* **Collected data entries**
• • • • • • •
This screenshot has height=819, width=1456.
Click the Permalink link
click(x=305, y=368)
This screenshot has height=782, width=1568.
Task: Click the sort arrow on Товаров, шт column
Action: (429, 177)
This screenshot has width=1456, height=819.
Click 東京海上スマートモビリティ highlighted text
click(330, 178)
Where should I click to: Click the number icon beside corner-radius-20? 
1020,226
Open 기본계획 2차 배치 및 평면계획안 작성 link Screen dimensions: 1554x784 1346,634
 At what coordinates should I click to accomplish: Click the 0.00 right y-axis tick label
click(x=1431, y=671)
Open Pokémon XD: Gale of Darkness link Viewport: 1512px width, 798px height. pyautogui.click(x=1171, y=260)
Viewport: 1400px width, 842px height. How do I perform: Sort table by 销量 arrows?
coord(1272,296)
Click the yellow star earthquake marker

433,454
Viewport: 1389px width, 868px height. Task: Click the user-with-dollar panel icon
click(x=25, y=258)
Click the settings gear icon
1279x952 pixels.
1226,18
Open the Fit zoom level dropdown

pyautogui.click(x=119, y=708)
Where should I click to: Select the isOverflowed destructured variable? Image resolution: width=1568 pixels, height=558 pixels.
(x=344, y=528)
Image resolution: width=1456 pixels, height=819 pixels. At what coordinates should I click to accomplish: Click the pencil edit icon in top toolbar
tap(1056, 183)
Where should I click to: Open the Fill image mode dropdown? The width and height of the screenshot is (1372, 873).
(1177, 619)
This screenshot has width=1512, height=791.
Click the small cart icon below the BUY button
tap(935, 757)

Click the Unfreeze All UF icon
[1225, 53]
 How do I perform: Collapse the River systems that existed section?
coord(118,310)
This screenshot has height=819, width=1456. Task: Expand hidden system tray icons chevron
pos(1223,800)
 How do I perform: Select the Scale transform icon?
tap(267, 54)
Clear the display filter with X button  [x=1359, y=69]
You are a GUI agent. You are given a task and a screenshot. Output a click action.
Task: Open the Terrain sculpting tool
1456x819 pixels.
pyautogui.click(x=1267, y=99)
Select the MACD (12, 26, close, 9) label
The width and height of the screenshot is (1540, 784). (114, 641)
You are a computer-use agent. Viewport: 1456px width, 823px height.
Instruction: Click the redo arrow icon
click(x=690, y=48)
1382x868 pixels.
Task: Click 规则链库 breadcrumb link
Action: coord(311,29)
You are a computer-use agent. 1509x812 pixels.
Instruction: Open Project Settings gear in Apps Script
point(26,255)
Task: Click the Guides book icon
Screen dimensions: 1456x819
• • • • • • •
* **Problem details**
Scan the entries above for the string "computer" and copy each line containing it.

* **Finished task**
You are a computer-use agent. Viewport: 1456px width, 823px height.
You are a computer-use agent. 1509x812 pixels.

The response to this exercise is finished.